STEPHEN BREWER, the chairman of digital marketing startup iMob Media, is aiming to partner with up to a dozen mobile operators after striking a major deal with Three.
Brewer announced today that the Enterprise Ireland-backed company has reached an agreement with Three that will see the mobile operator use its digital marketing platform.
Essentially iMob allows more accurate location-base marketing. The marketing platform allows networks to tell when their customers are close to shops or service providers and then sends them a relevant message.
“Mobile operators have a huge amount of data and can identify their most important customers, like those who spend a lot of money or travel a lot. Our platform lets them take that data and better target it,” he said.
(For example), when they are going to an airport they might get a text about offers abroad or when they are driving past an Audi showroom they could get a message about the new cars on offer.”

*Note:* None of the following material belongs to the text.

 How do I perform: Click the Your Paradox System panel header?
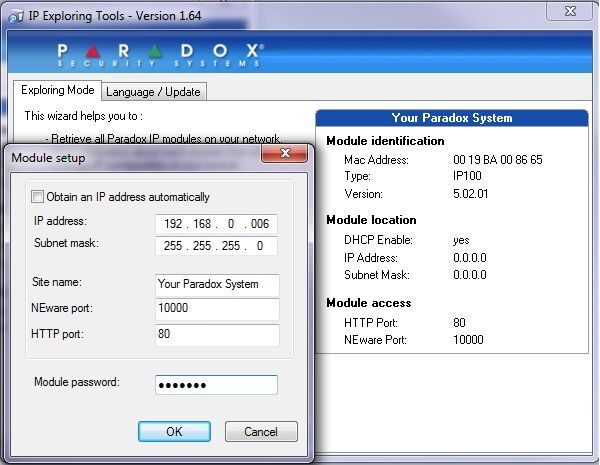[450, 118]
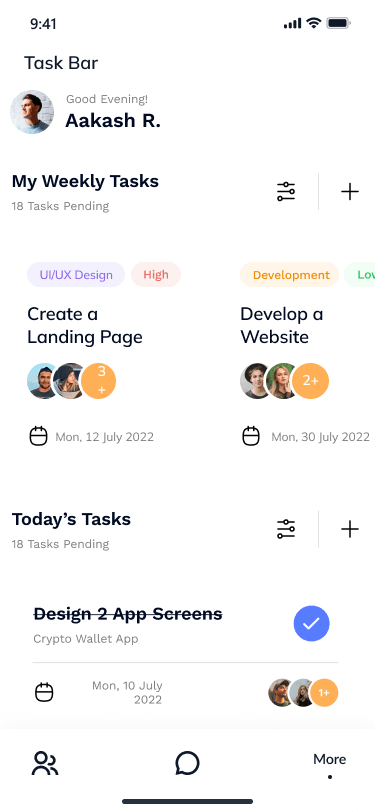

Brewer was one of the first people to bring mobile technology to Ireland. As the former chief executive of Eircell, which was at one point the largest mobile phone network in the Republic, he grew the company’s network to over one million customers.

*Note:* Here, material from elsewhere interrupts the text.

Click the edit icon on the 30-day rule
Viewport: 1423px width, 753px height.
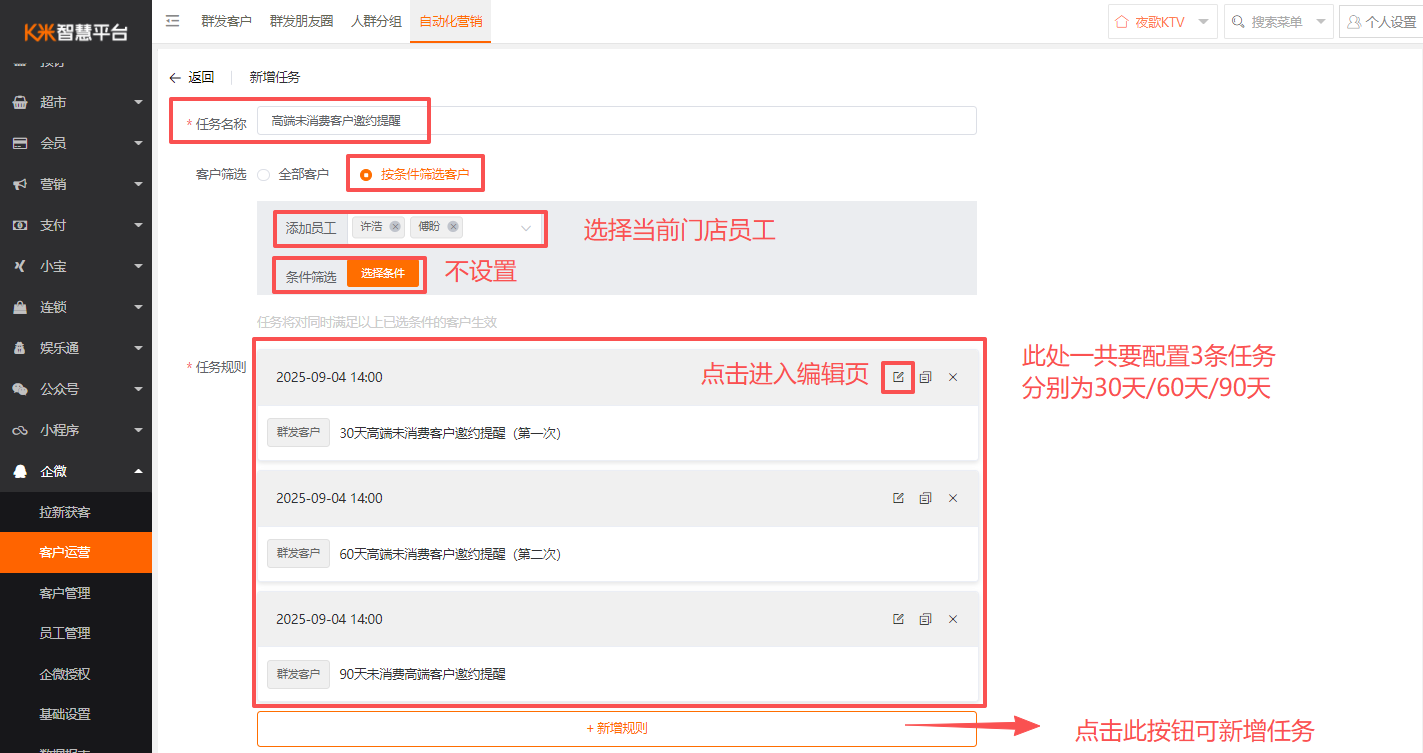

The firm launched Ireland’s first prepaid mobile phone service, called ‘Ready To Go’. Eircell had a fierce rivalry with Denis O’Brien’s Esat Digifone, with the two battling out for customers in the late nineties before Eircell was acquired by Vodafone in 2000.
Despite the rivalry between the companies Brewer and O’Brien remained on good terms, with Brewer later serving as the CEO of of Digicel’s Trinidad and Tobago operation.
Brewer was also involved with the establishment of the Apple franchise in the UK, setting up a computer business called Microsense that distributed Apple products across the UK before it was bought out by Apple for $3.5 million in 1981.
He has served as the chairman of iMob, which was founded in 2012, for the past three years. Brewer was speaking from the Mobile World Congress in Barcelona, which is set to run from today until the end of the week.
Some of the world’s largest mobile technology companies such as Vodafone, Huawei and Samsung will be represented at the conference, which is expected to attract 100,000 people.
Brewer said iMob has already seen interest from several international operators and is aiming to secure up to a dozen customers.
“If we can find 12 good customers throughout the world I think we will be on the right track,” he said. “We have gotten stronger and stronger in the mobile market and the company is ready for expansion”.
He claims that the messages sent through iMob’s targeted platform get a much better response compared to normal offer messages.
“We get about five times as much of a response compared to normal messages,” he said. “Nearly 70% of them (sent through iMob’s platform) are opened and read”.
Although Brewer declined to give a revenue estimate for the company, accounts filed in the Companies Office for Imob Media Ltd show it reported a loss of just under €50,000 in 2014. Losses are not unusual in startup companies.